How we switched the AWS account for an Elastisearch cluster with no impact on users

The Observability platform within Freshworks takes care of observability aspects (logging, metrics, tracing) for all the product and platform teams. Earlier, we had operated two Elasticsearch clusters serving live traffic and had similar use cases in two different AWS accounts. However, for cost saving and easier maintenance it made more sense to have a single cluster in one AWS account. The challenge here was to do this with zero downtime, without any impact on the end users.

Initial Setup

We orchestrate our Elasticsearch clusters using AWS Opsworks with Chef cookbooks. The operating versions of Elasticsearch were 6.8.12 and 6.8.4 . Both clusters were in the same region: US-EAST-1. In both we have the Master, Client and Data layers separate.

Read and Write traffic are load balanced to the API layer, which will connect with the ES clients and do the required operations.

As you can see in the diagram below, architecture was identical in both the accounts.

Strategy

Since there was only a minor difference in version between the clusters, we did not expect any breaking changes in the two ES cluster versions. After testing compatibility of index data and mapping on version 6.8.12, we decided to have a single cluster with this version.

Represented in the above diagram is the state we wanted to achieve. Here we have only one cluster running in our primary account and all the traffic from account B is routed to A through HaProxy. Follow the Green arrows to find out where the new requests flow. Routing through HaProxy was needed as we can not break the setup for our existing users, which required the same endpoint.

We also made changes to the behavior of API service running in A such that API contracts are not changed for users of service in B. 

For migrating data from 6.8.4 to 6.8.12 we used “snapshot restore”. which is an in-built feature of ElasticSearch not covered in this post. More details are here.

Below we are detailing steps we performed to move the ES cluster and switch traffic.

Setting up the network connectivity

To move a live cluster from one account to another, we were going to boot new nodes in ‘A’ and stop nodes in ‘B’ after data transfer. This required nodes to discover each other across accounts. For this we did VPC peering of the VPCs where the cluster existed. Detailed steps to create VPC peering can be found here

Once the peering was done we needed to make sure the route table entries target the peering connection id in both the accounts. This was to make sure there existed a route between concerned subnets. Once done, an instance booted in ‘A’ was able to ping an instance in ‘B’. If it doesn’t work for you, you should check your security group settings.

Data Migration

1- For booting nodes in A and to make sure they joined the cluster in B we tweaked our chef recipes such that the list of master’s IPs were fetched and attribute discovery.zen.ping.unicast.hosts was set with these IPs in elasticsearch.yml. We made sure to have the same cluster name as already running while booting new nodes. Once up, these nodes joined the cluster and we were able to observe the shards being moved to new nodes. 

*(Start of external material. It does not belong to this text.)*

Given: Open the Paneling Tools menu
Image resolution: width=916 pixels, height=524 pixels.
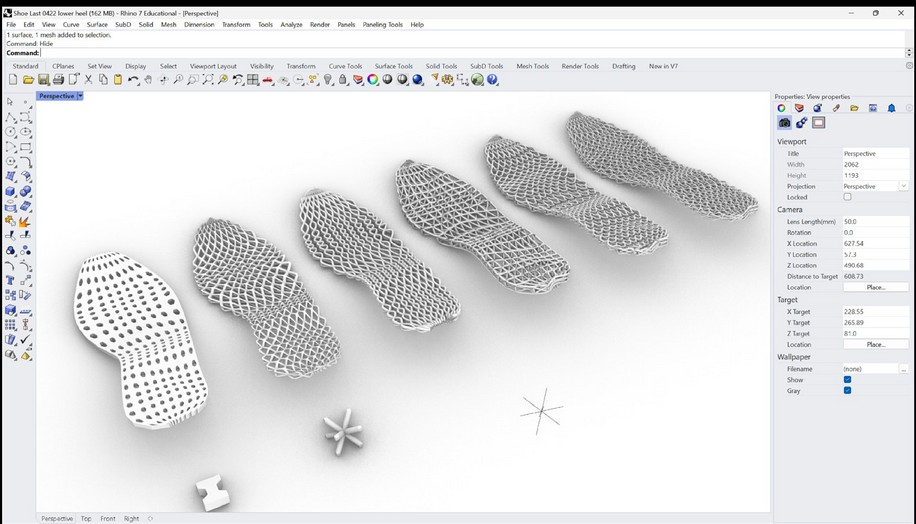Looking at the screenshot, I should (x=383, y=25).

2- We controlled this movement and did not allow live(write) indices to move, since movement of write indices takes more time. We disabled allocation of live indices using the below command.

curl -X PUT "localhost:9200/live-index/_settings" -H 'Content-Type: application/json' -d'

{

"index" : {

         "routing.allocation.enable" : "none"

    }

}

’ This ensured the live indices could not be moved to other instances. 

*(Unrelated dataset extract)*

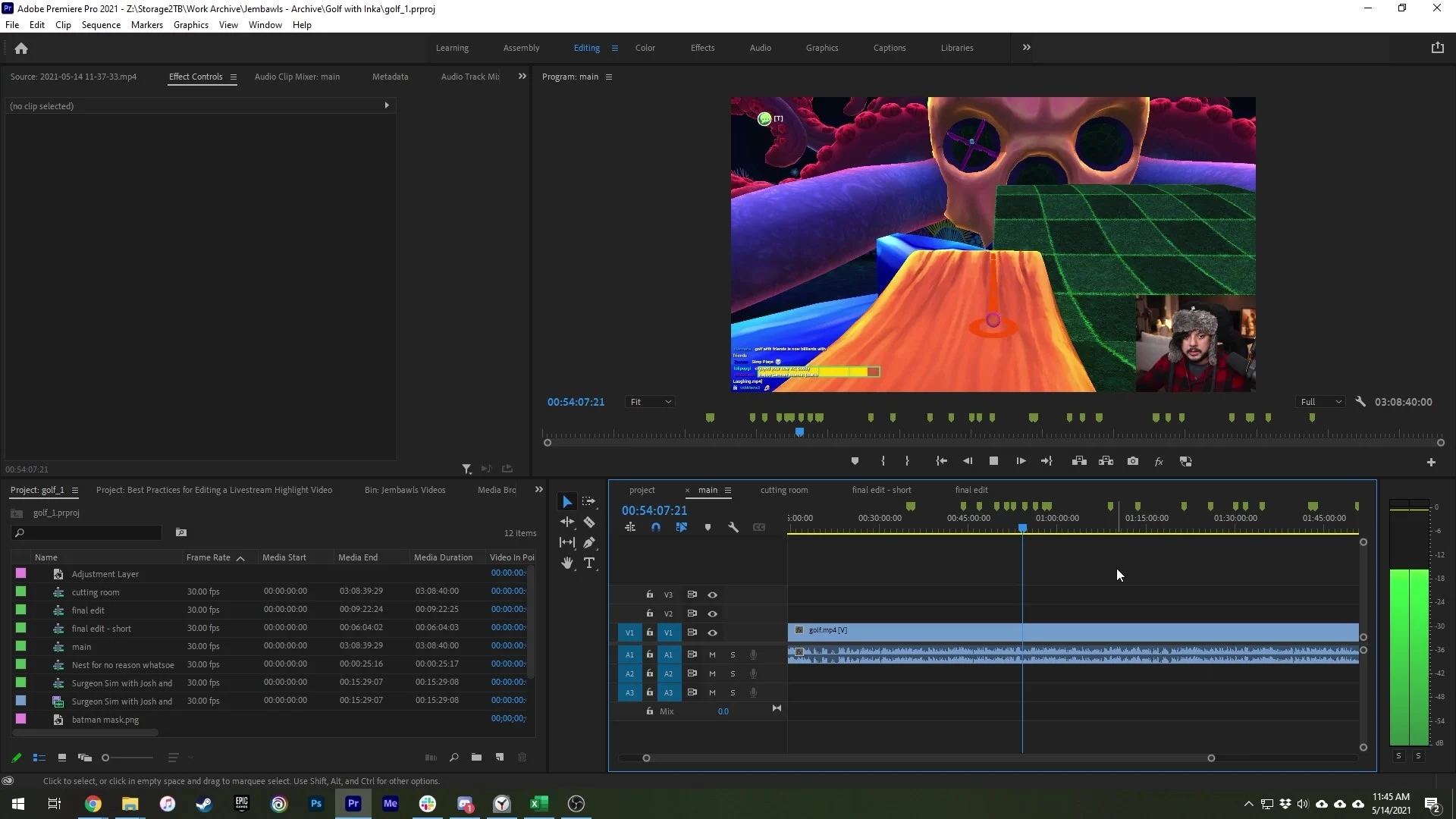
Task: Select the Pen tool in tools panel
Action: [589, 542]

3- To move all the indices except the live index from old nodes, we can exclude all the old data nodes using the below command.

curl -XPUT localhost:9200/_cluster/settings -H 'Content-Type: application/json' -d '{

 "transient" :{

    "cluster.routing.allocation.exclude._ip" : "10.99.22.26,10.99.22.76,10.99.22.177"

  }

}

4- Once all indices were moved except the “live” ones, we rolled over the index. Since we’d excluded the old nodes all the new shards were allocated only only to the new nodes. It is possible to enable the allocation now for the remaining indices and they would  be moved to new nodes as well. With this, data will be migrated to new nodes in A.

5- We booted the new master and client nodes in account ‘A’. We made sure they joined the cluster, their roles were proper and discovery.zen.ping.unicast.hosts was set correctly. 

Setting up HAProxy and switching traffic to Account A

We booted the HAProxy instances, which would route the traffic to load balancer in A. HAProxy instances were attached to a target group.

During testing we caught an issue with HAProxy. HAProxy by default does DNS resolution on startup. We were providing DNS of LB in A, and once IPs of LB changed the system threw up 503 errors, as new IPs were not resolved. Adding the below configuration in HaProxy solved the issue for us.

resolvers myresolver

        nameserver dns1 dns_server_ip

        resolve_retries 30

        timeout retry   30s

        hold valid      30s

After testing connectivity and API responses from HaProxy, we switched traffic to the HAProxy target group from the API service in Load Balancer in B.

Monitoring

We had monitoring in place already.

Once new nodes are booted in Account A, data migration was visible in dashboards in new nodes.

Once the traffic switch was done, we were able to see traffic in our service in Account A.

The requests which were successful.

Clean up

Once the whole cluster and service were moved to account A, we made sure that no shards were available on the nodes in account B. We stopped all nodes in account B including the ES nodes and proxy service. We stopped masters in account B one at a time and made sure a new master was elected in account A.

VPC peering and related route table changes are still intact as traffic is still flowing between VPCs.